After describing the four rotation operations, I return to the AVL tree mentioned earlier: “When adding a node of value 3, the value of the treeBalance factorAs shown below.”Of the node whose value is 10Balance factorIs not- 1.0.1One of them, but instead2 -, you need to rotate it and its subtrees.

Since the node with log value of 10 belongs to the state of left-left subtree, it needs to be right-rotated, as shown in the following figure.

As can be seen from the diagram of belt tree rotation above, the subtree (8) of the node with value 5 should be mounted under the node with value 10 after rotation. The result of the rotation is shown below.

Rotation operation example 2

An AVL treeBalance factorThe diagram below.

When the node with value 15 is added, theBalance factorChange to the following figure.At this point, the value of the node is 9 and the value of the node is 7Balance factorIs not- 1.0.1One of them, but instead+ 2, you need to rotate it and its subtrees.

We rotate the node with a higher number of layers and a value of 9, which belongs to the state of left and right subtree, so we need to rotate it left and right. First, we rotate it right, as shown in the following two figures.

The result of dextral supination is shown below.

And then you rotate it to the left, in the following two pictures.

The result of left supination is shown below.

AVL tree summary

  1. It’s a balanced binary tree;
  2. Balance factor = {-1, 0, 1};
  3. Four rotation operations.

Due to the data structure of AVL tree, the height difference between left and right subtrees of each node is no more than 1, and the time complexity of extreme situations is very close to O(log2N), so its query efficiency is relatively high.

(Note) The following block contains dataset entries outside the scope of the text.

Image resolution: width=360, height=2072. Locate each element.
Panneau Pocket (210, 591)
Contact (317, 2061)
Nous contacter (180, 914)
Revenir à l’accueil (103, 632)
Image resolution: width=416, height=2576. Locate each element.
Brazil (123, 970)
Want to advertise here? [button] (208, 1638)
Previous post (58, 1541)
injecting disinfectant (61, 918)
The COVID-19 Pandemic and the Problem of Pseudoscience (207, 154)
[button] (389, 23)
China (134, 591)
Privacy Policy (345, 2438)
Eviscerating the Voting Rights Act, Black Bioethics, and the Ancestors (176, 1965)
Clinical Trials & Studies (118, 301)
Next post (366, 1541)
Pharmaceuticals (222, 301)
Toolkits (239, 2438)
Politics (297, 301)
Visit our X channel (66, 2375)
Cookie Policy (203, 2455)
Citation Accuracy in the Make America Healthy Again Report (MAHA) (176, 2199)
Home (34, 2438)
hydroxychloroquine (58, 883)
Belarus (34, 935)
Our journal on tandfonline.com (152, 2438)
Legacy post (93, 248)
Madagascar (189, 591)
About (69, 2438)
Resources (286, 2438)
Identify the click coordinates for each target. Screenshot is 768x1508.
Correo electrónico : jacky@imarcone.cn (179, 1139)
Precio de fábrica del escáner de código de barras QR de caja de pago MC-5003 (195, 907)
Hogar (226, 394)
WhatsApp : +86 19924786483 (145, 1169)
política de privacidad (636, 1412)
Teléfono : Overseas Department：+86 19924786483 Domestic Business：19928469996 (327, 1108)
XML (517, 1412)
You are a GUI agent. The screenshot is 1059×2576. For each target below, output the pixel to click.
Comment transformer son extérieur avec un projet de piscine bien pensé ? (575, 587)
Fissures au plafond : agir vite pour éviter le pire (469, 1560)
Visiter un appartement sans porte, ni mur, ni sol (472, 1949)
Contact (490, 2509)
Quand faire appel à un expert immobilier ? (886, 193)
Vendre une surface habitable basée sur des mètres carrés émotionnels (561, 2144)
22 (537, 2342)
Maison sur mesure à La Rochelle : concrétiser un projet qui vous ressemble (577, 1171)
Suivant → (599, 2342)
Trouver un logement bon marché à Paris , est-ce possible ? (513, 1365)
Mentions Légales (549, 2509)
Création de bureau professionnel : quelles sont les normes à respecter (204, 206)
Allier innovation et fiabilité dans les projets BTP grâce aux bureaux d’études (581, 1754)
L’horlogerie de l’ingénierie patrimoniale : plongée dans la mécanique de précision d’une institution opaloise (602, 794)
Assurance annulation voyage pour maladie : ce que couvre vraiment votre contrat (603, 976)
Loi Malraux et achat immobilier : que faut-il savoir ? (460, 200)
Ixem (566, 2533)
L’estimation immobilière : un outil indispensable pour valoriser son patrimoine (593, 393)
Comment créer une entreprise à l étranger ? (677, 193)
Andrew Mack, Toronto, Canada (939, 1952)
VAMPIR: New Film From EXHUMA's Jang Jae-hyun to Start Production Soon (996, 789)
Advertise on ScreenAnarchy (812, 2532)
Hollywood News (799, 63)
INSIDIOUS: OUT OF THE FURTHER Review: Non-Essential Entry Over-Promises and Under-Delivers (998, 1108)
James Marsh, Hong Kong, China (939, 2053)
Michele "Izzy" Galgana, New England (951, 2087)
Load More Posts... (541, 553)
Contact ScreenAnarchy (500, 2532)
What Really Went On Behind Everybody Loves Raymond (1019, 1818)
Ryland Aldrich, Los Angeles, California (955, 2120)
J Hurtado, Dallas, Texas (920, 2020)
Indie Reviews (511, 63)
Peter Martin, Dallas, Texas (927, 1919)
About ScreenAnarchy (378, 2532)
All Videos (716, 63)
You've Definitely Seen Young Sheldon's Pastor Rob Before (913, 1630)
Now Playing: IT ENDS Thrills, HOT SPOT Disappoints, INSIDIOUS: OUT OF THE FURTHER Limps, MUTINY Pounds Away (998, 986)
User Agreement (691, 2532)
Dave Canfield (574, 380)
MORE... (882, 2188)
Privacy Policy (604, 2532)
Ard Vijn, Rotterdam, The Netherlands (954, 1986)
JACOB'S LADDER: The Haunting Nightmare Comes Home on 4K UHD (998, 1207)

However, this also brings some disadvantages: nodes need to store additional information (balance factor) and adjust frequently, hence the red-black tree.

Red and black tree

Red-black Tree is an approximately balanced BinarySearch Tree, which can ensure that the height difference between the left and right subtrees of any node is less than twice. Specifically, red-black trees are binary search trees that satisfy the following conditions:

  • Each node is either red or black
  • The root node is black
  • Each leaf node (NIL node, empty node) is black.
  • You can’t have two red nodes next to each other
  • All paths from any node to each of its leaves contain the same number of black nodes.

Key property: The longest possible path from the root node to the leaf node is no more than twice the shortest possible path.

Finally, there is an overview and comparison of AVL tree and red-black tree, as shown in the figure below.

  • AVL trees have higher query efficiency than red-black trees because AVL trees are more strictly balanced. The height difference between the left and right subtrees of the AVL tree mentioned above is no more than 1, and the longest possible path from the root node to the leaf node of a red-black tree is no more than twice the shortest possible path.
  • Red-black trees have higher insertion and deletion efficiency than AVL because red-black trees are approximately balanced trees. AVL tree if add/remove nodes becauseBalance factorFor more rotation operations.
  • AVL trees store more information than red-black trees, so AVL trees consume more space than red-black trees. You want to deposit AVLBalance factorAnd the height of the tree, and the red-black tree only has to store a bit to store 0 or 1 to indicate whether it’s black or red.
  • Red-black trees are commonly used in high-level languages (Java, C++…) There are more MAP structures and more AVL trees in the database. Because according to the above conclusion, if there are a lot of read operations or half of read/write operations, use red-black trees, so there are more maps in high-level languages. Databases tend to do more reads than writes, so AVL trees are generally used.